É neste cenário que a cobertura do Mídia Ninja se destaca. Ao contrário da abordagem superficial das mídias consideradas mainstream, que tratam as mortes dessas atletas como tragédias isoladas, a reportagem do Mídia Ninja as conecta a um padrão mais amplo de feminicídios no Quênia. A análise não apenas narra o crime, mas o insere em uma discussão crítica sobre como o esporte e a sociedade em geral perpetuam uma cultura de violência de gênero. A inclusão de dados da Femicide Count, ONG local que monitora os feminicídios no país, e a conexão entre os casos de Rebecca, Damaris e Agnes ampliam a compreensão de um fenômeno sistêmico, oferecendo uma leitura mais complexa do que a apresentada nas demais coberturas.

Outro ponto relevante na reportagem do Mídia Ninja é a diversificação das fontes. Ao contrário das matérias que se limitam a depoimentos de autoridades e familiares, a reportagem inclui ativistas e especialistas em violência de gênero. A fundadora da Usikimye, Njeri Wa Migwi, por exemplo, denuncia a omissão do governo e a falta de ações concretas para proteger mulheres, especialmente as atletas, de relacionamentos abusivos e da violência doméstica. Essa abordagem amplia o debate, tornando o caso de Rebecca parte de uma questão estrutural, que envolve negligência institucional e silêncio político.
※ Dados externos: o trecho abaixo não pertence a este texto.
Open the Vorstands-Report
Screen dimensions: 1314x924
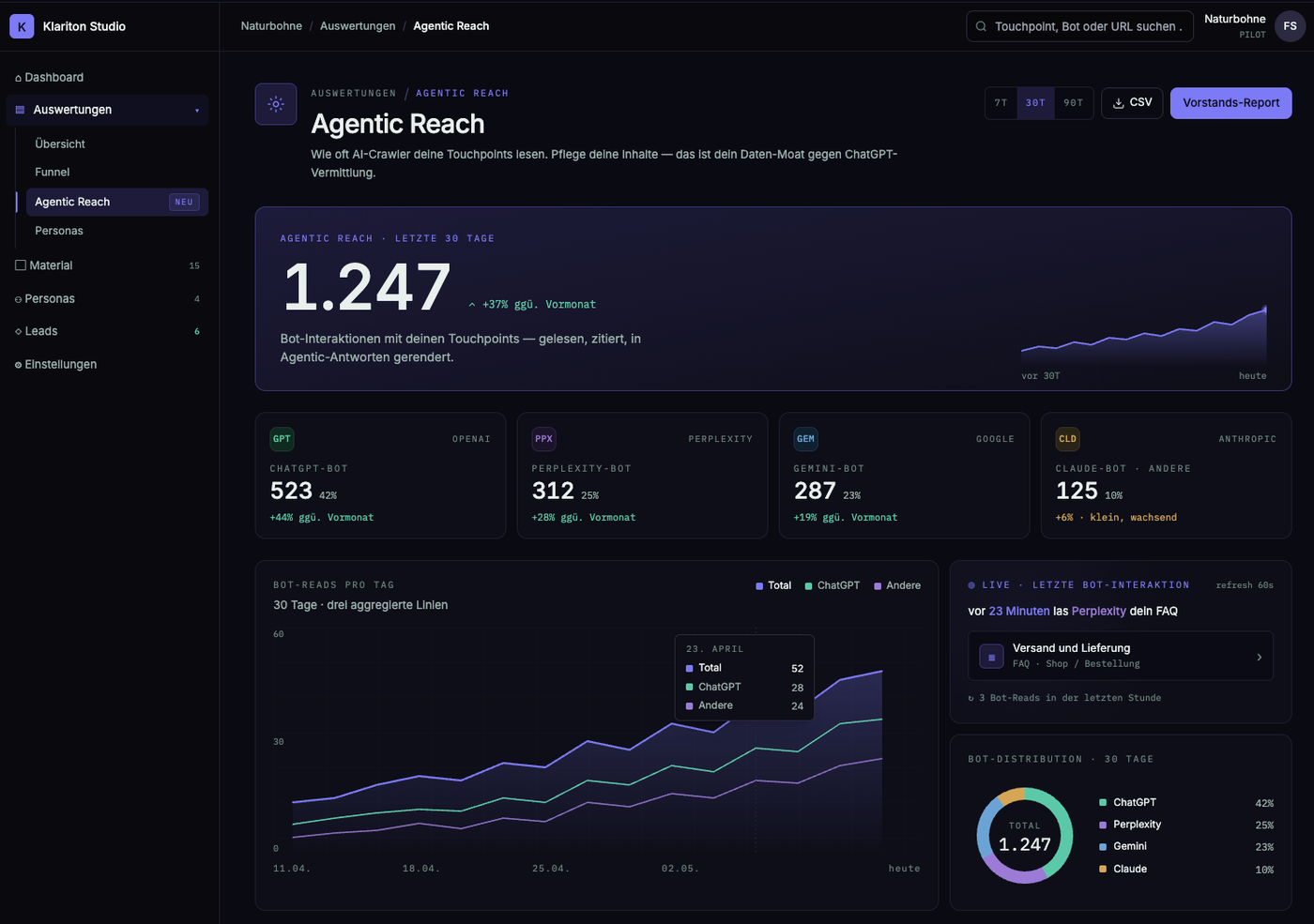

A análise crítica do Mídia Ninja também se estende ao contexto social e político do Quênia. A reportagem não se limita à descrição do crime, mas examina as falhas nas políticas de segurança e no sistema judiciário, além de destacar a reação da sociedade, como os protestos de milhares de mulheres que saíram às ruas para exigir justiça. Esse aspecto, que conecta o caso a um movimento coletivo, é negligenciado nas coberturas da CNN e da BBC, que se concentram exclusivamente na vítima e em sua história pessoal, sem abordar a violência sistêmica e as mobilizações sociais contra ela.

Nas reportagens da mídia mainstream, a violência contra Rebecca é tratada de forma privada, com foco em seu relacionamento com o ex-namorado, sem uma análise crítica sobre as questões de poder, posse e dominação que permeiam essas dinâmicas. As mortes de Agnes Tirop e Damaris Mutua são igualmente limitadas a narrativas de assassinatos individuais, sem considerar o contexto cultural e social que favorece a violência de gênero contra mulheres atletas no Quênia.
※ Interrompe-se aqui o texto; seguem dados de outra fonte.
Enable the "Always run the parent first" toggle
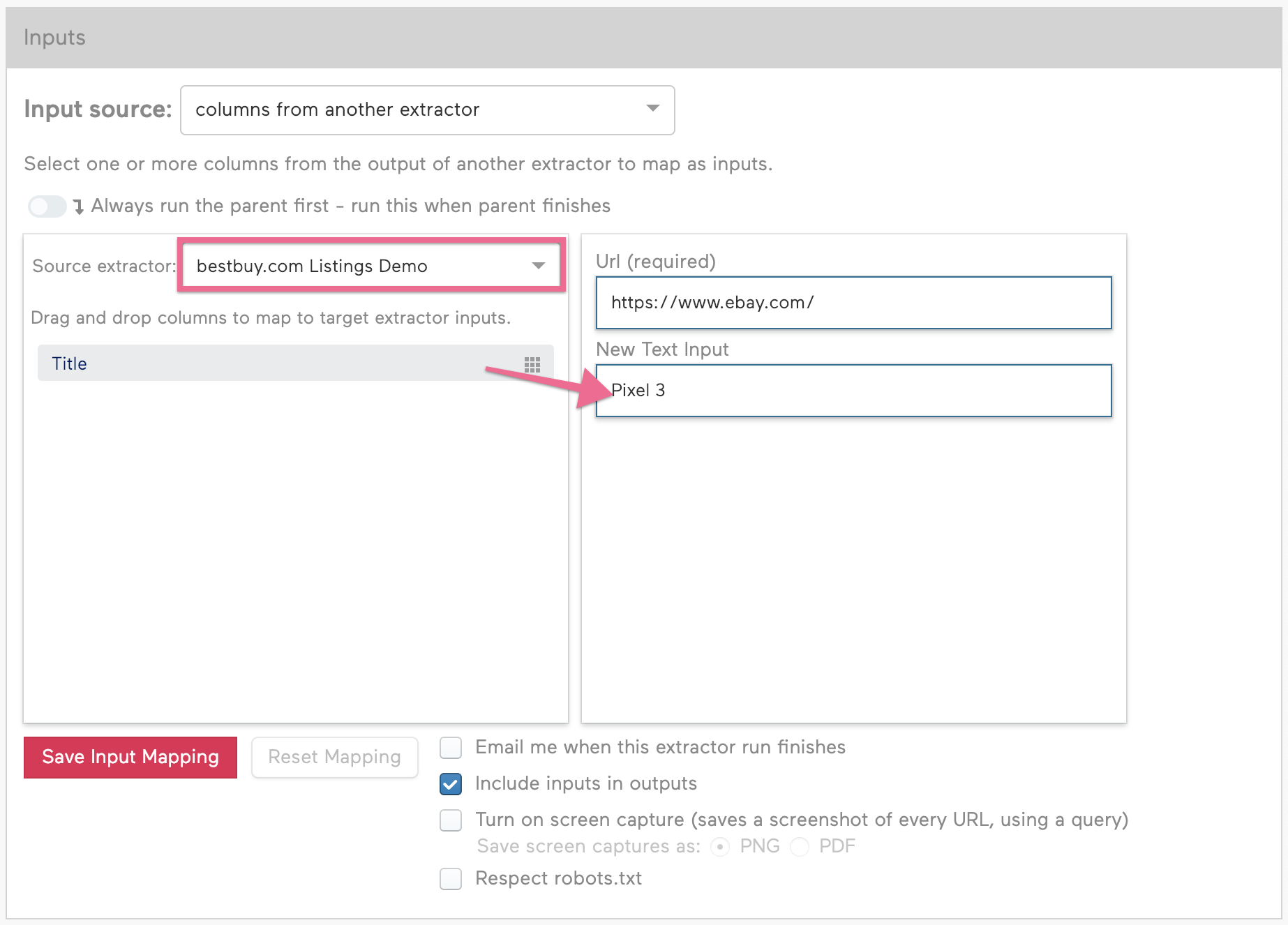(47, 206)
A omissão das manifestações locais nas pautas da mídia tradicional reforça um nível adicional de invisibilidade. Os protestos realizados no Quênia não visam apenas homenagear as vítimas, mas denunciar o sistema que legitima a violência e silencia as sobreviventes. Ignorar essas vozes é perder a oportunidade de conectar as lutas locais a um movimento global pela equidade e segurança das mulheres.

Ao naturalizar a violência de gênero como tragédias individuais, a cobertura midiática perpetua estereótipos que sustentam as hierarquias de gênero. O caso de Rebecca Cheptegei, uma mulher que desafiava padrões ao competir em maratonas de alto rendimento, exemplifica como as mulheres continuam sendo alvo de culturas que privilegiam masculinidades dominantes, mesmo em espaços que celebram a superação e o esforço.

O jornalismo tem o poder de ir além da simples reprodução de fatos e contribuir para uma narrativa que questione as estruturas de poder. Reportagens como a do Mídia Ninja demonstram que é possível adotar abordagens mais profundas, que incluam dados sobre a sistematicidade da violência, amplifiquem as vozes de ativistas e sobreviventes, e responsabilizem as instituições negligentes.

Por fim, a resistência narrativa precisa ser interseccional e global. Conectar os feminicídios de atletas no Quênia a um contexto maior de violência de gênero no esporte e na sociedade é essencial para construir novas representações que desafiem as normas patriarcais. Somente ao transformar o imaginário esportivo e as condições concretas de vulnerabilidade das mulheres será possível romper o ciclo de silêncio e invisibilidade que cerca essa questão.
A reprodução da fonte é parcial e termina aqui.